Daddy Busker always wanted the best for his family.  Gramby and Daddy Busker have always been there for me, through thick and thin…and those of you who know me in this room today know that there was a lot of thin!  

There are many fond memories of this incredible man and I wish I could share them all.  One of my most recent fond memories is when I married John in 2008 I asked Daddy Busker to walk me down the aisle.  He proudly accepted and said it would be an honor. 

I will never forget standing there as our wedding party was walking into the church and Daddy Busker looked at me and said, “Kerry girl, you look beautiful” as he patted his hand on the small of my back very gentlemen like. 

He stood tall and proud that day and was serious about his responsibilities.  As we stood there waiting for the church doors to open he said, “Which foot would you like to start with and would you like to hesitate between steps or just walk?” 

He wanted our walk to be perfect and it was.  I have been blessed to have my grandparents be such a huge part of my life.  My Daddy Busker was one of a kind.  He will be greatly missed and I love him so very much! 

From John – Grandson (Kerry’s husband)

When I first became a part of this family five years ago, it did not take me long to see that Busker played a big roll in the way this family was shaped and molded.

==================================================

EXERCISE REQUIREMENTS.
A. List every distinct person named in the tribute to Daddy Busker.
B. Extend the tribute to Daddy Busker by writing on from its final sentence.
The items are taken from a separate source.

EXTRACTED RECORDS.
==================================================

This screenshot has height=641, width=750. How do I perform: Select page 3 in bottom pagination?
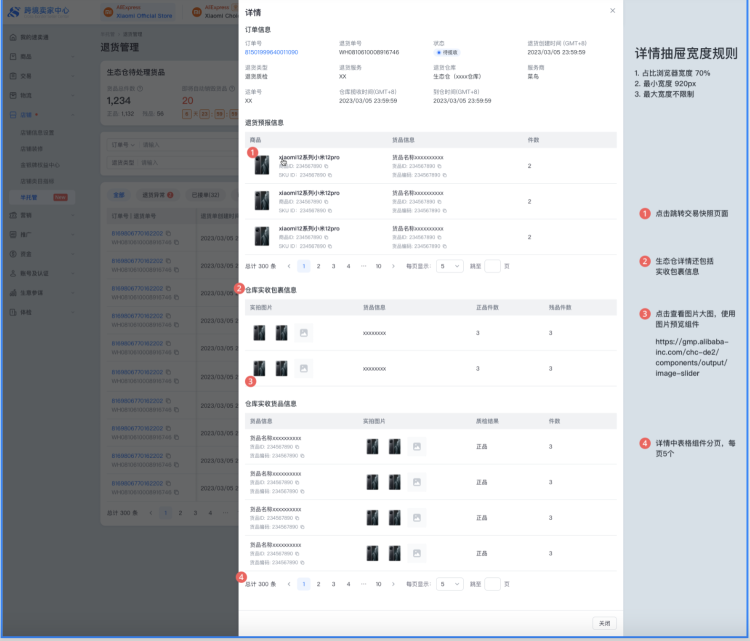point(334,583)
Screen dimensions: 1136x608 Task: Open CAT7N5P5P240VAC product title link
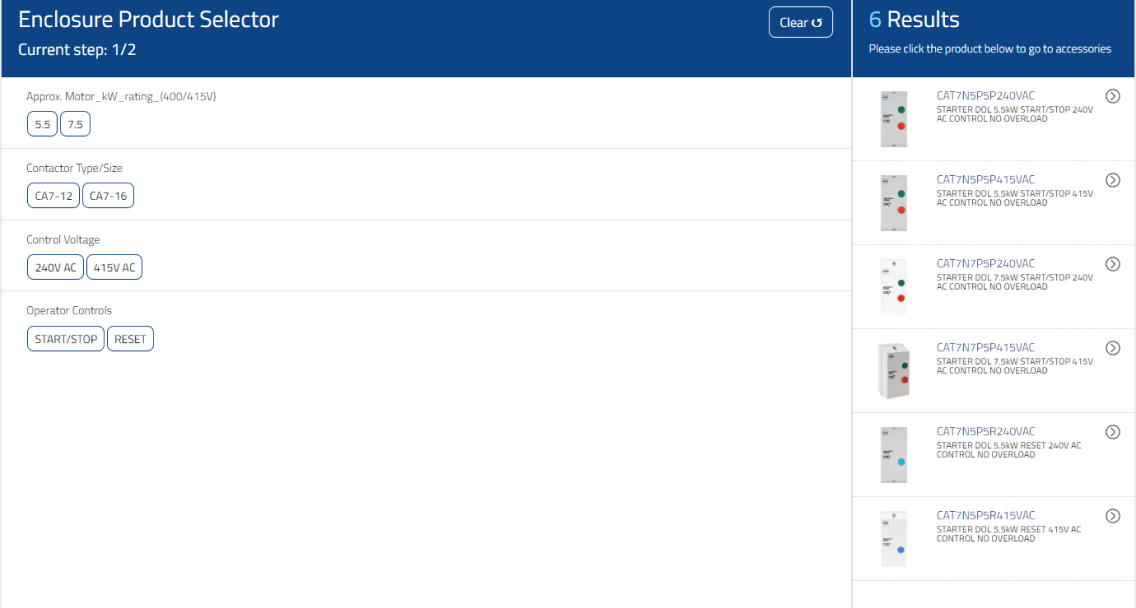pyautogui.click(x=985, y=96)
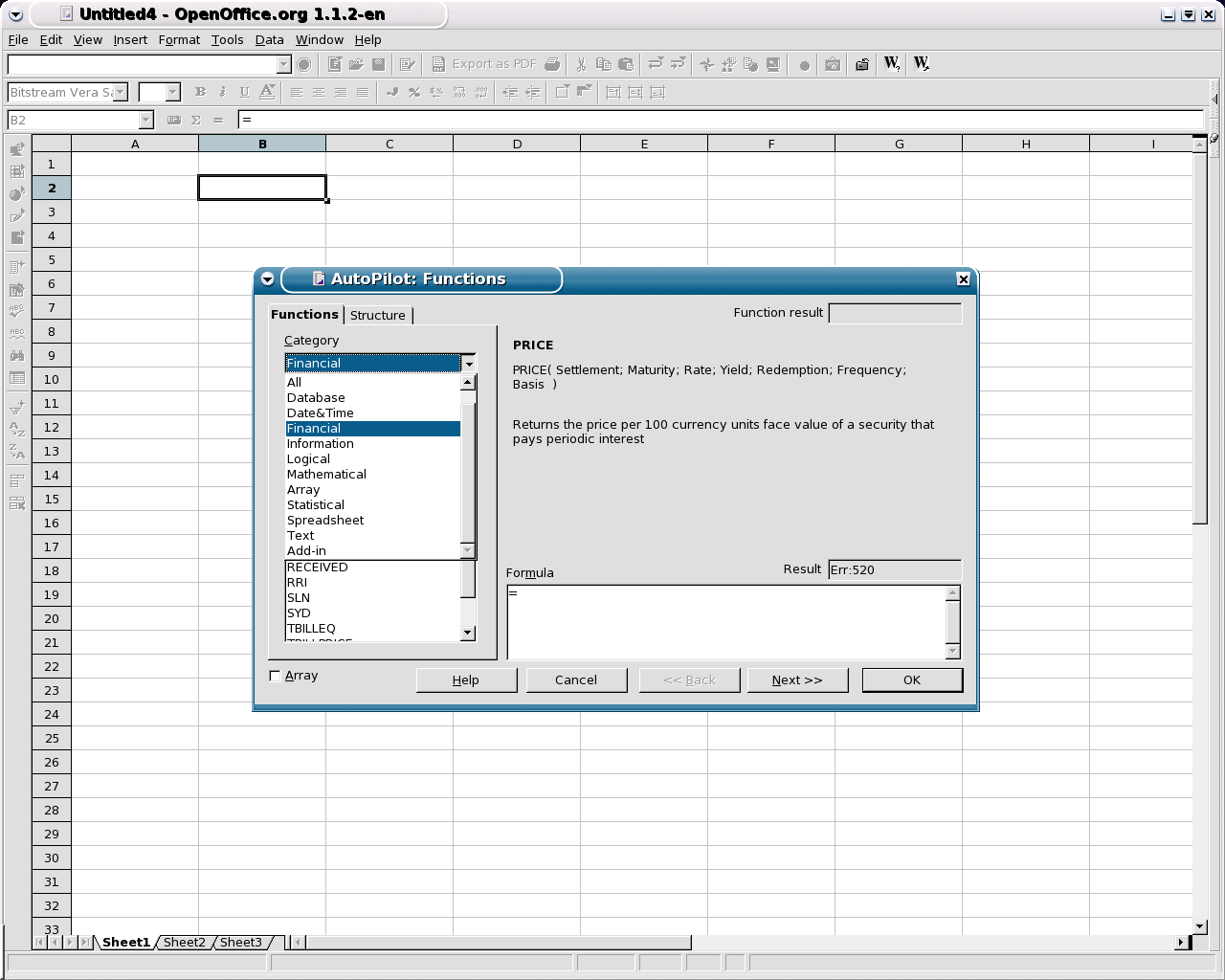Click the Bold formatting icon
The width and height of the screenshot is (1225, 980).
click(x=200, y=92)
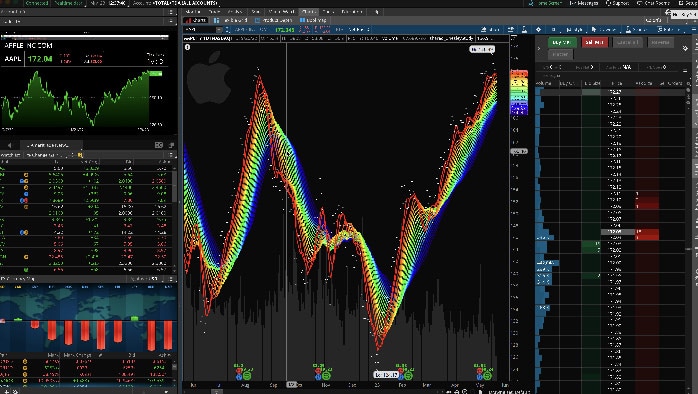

==================================================

WRITTEN ANSWERS.
A. Daddy Busker (also called Busker), Gramby, John, Kerry

B.
 The first time I met him it was apparent that his family values were important.  An example of his devotion to his family & friends was camping for forty plus years that created memories which will never be forgotten and traditions that will last forever.  And I feel truly blessed to be a part of his family.


From Jeremy – Grandson (Deborah Jo’s son)


Busker like to call me Good Time Charlie and when we were camping we sat up around the fire all hours of the night like we were best friends-at least that's what it felt like to me. 
One year, late at night Busker tripped and fell into the fire. I saved him from the fire and after I realized he was ok I told him, “Not sure if I was ever in your will but I'm thinking I'm a shoo in now,” he just laughed.
Afterwards he was so worried about his coat being melted-and I'm positive it was at least 30 yrs old.



From Carrie – Granddaughter (Jeremy’s wife)

From the very beginning Busker made me feel like one of his own. Coming from a family with very few close family ties, the Busker clan has showed me what it truly means to be a family.

Through the years, William Busker created and headed a wonderful family full of love and support and it’s a truly rare and beautiful thing to behold. I was blessed the day that I became a part of his family. I loved him very much and will miss him always


From Sham – Daughter

I know everyone thinks my daddy was tight with his money, but when I was 16 mother was going out of town for about a week and daddy didn’t want to drive me back and forth to my little summer job, so he just bought me a car instead.  Worked for Me!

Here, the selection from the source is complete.